What Changed in Medicare This Year (And What It Actually Means for Your Parent)
New Medicare rules for 2026 and 2027 just dropped. Here's what matters if your parent is choosing a plan or already has one.
Medicare just published its rule changes for 2026 and 2027. It's 500+ pages of policy language, which is exactly as fun as it sounds. But some of this stuff actually matters if your parent is on Medicare or about to be.
The truth is, most of these changes are technical adjustments that won't change your day-to-day. But a few will affect what plans are available, how much they cost, and what's covered. Here's what to pay attention to.
The Big One: Star Ratings Are Changing
Medicare uses a star rating system (1 to 5 stars) to measure how well Medicare Advantage and Part D prescription drug plans perform. Plans with higher ratings can get bonus payments and are allowed to offer extra benefits.
For 2027, Medicare is changing how those stars are calculated. They're adjusting some of the quality measures and how they weight certain performance factors. The goal is to make the ratings more accurately reflect plan quality and member experience.
Why this matters: Your parent's current plan could move up or down in the ratings, which might affect what extra benefits it offers next year. A plan that's 4 stars today might not be in 2027. This doesn't mean coverage disappears, but it could mean fewer perks like dental or vision coverage, or gym memberships.
The takeaway: Don't assume your parent's plan will stay exactly the same. When open enrollment comes around this fall, actually look at the plan again — don't just auto-renew.
Prior Authorization Rules Are Getting Tighter
If your parent has a Medicare Advantage plan, you've probably bumped into prior authorization — where the insurance company has to approve certain services before they happen. It's one of the more frustrating parts of these plans.

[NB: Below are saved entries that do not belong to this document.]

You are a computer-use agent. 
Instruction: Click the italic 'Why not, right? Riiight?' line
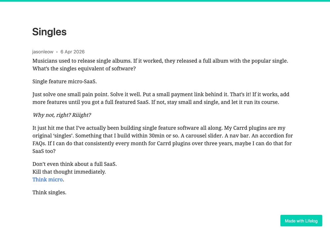[x=62, y=115]
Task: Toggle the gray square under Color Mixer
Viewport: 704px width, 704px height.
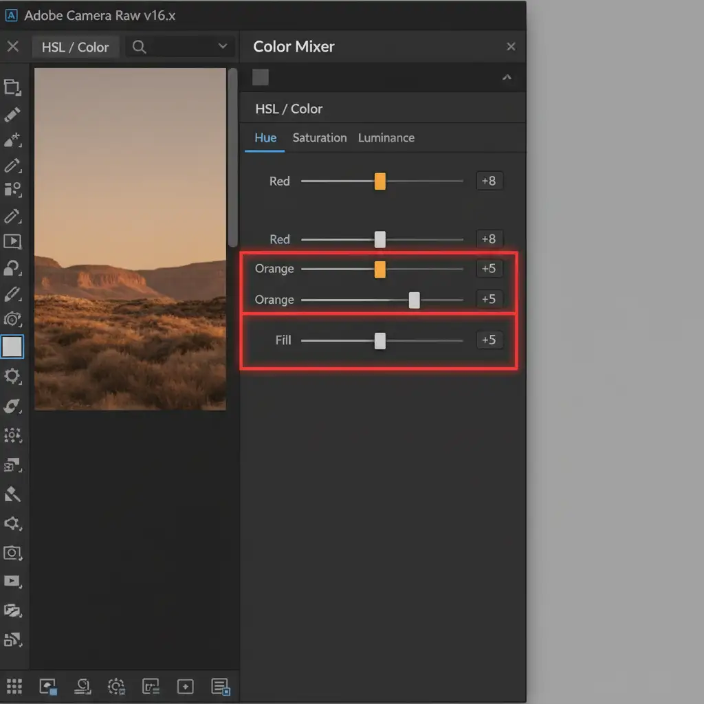Action: 261,77
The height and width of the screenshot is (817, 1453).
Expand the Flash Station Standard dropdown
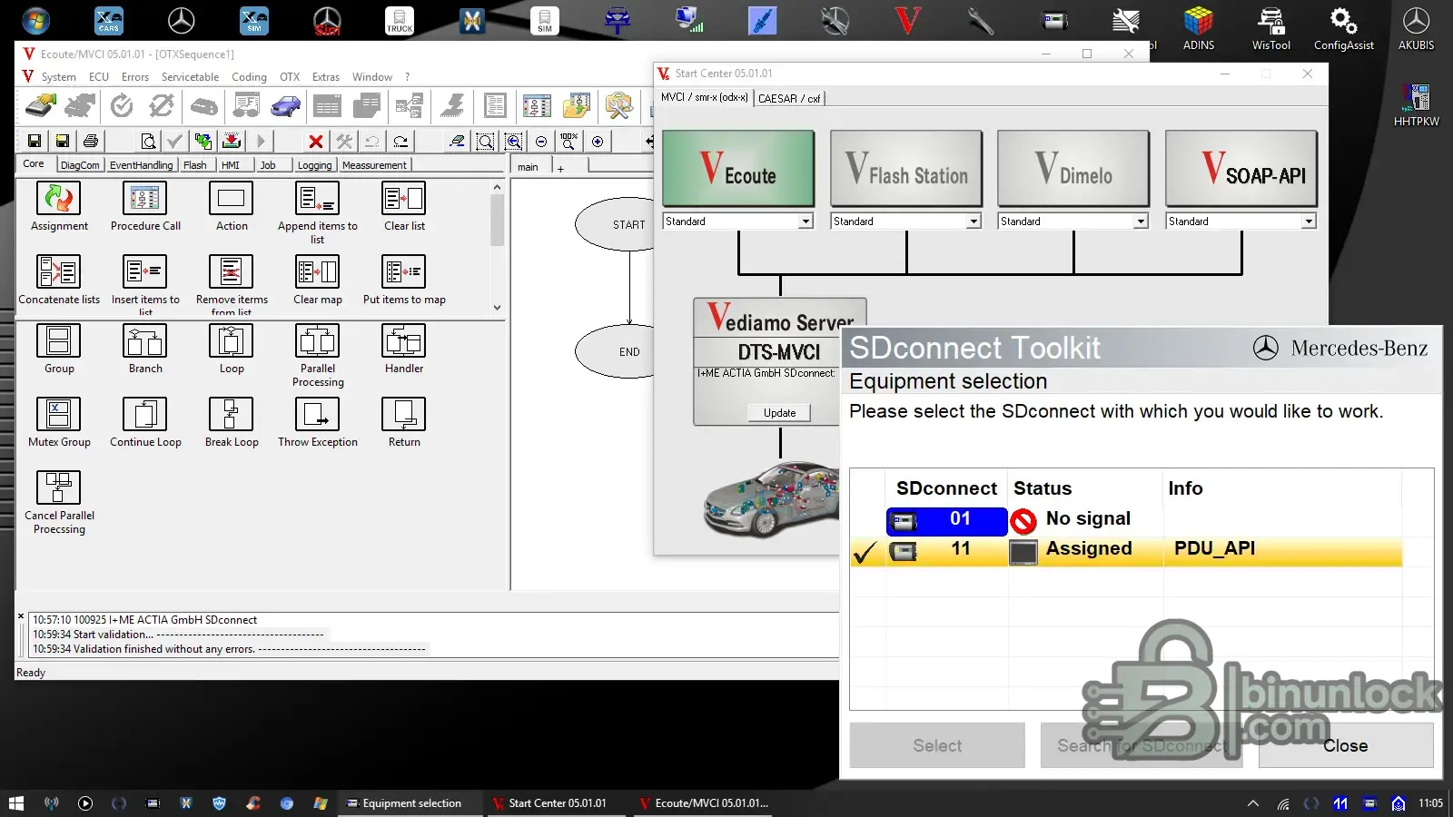(973, 221)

The new rules require Medicare Advantage plans to make prior authorization decisions faster in some cases, and they're adding more oversight to make sure plans aren't denying necessary care. Medicare is also limiting when plans can use prior authorization for certain services.
This is supposed to be good news. The reality is, we'll see. Prior authorization has been a major complaint with Medicare Advantage for years. Whether these changes actually speed things up or reduce denials is something we'll only know by living through it.
Prescription Drug Coverage Adjustments
There are technical changes to how Medicare Part D plans calculate their bids and how they have to structure their drug formularies (the lists of which medications they cover and in what tier).
Here's what that means in practice: The medications your parent takes might move to a different tier next year, which could change the copay. Or a drug that was covered might require a different approval process.
The concrete step: If your parent takes regular medications, write them down now. When you're comparing plans during open enrollment, you can plug that list into Medicare's plan finder tool and see exactly what each plan charges for those specific drugs. Don't pick a plan based on the premium alone — check what you'll actually pay for the medications that matter.
Network Adequacy Standards Are Stricter
Medicare Advantage plans have to meet certain network standards — meaning they need to have enough doctors, specialists, and hospitals available in the area they serve.
The 2026-2027 rules tighten some of those requirements, particularly around behavioral health providers and specialists. Plans have to demonstrate better access to mental health care and certain specialty services.
Practically speaking, this might mean your parent's plan adds more in-network providers. Or, if a plan can't meet the new standards, it might not be available in your parent's county anymore.
What You Actually Need to Do
Nothing right now. These changes are already in effect for 2026 or will be for 2027.
But here's what this means for the next few months:
Before open enrollment this fall, take stock of:
- What plan your parent currently has and what its star rating is
- What medications they're taking regularly
- Whether they've had issues with prior authorization or finding in-network doctors
During open enrollment (October 15 - December 7), don't just renew automatically. Actually compare. Use Medicare's plan finder tool. It's clunky but it works.
Look, I know this is one more thing on the list. But fifteen minutes comparing plans in October can save you hours of phone calls and hundreds of dollars next year. Medicare changes every year — not dramatically, but enough that the plan that worked great in 2025 might not be the best choice for 2027.
The rules changed. Your parent's coverage might too. Better to look now than be surprised later.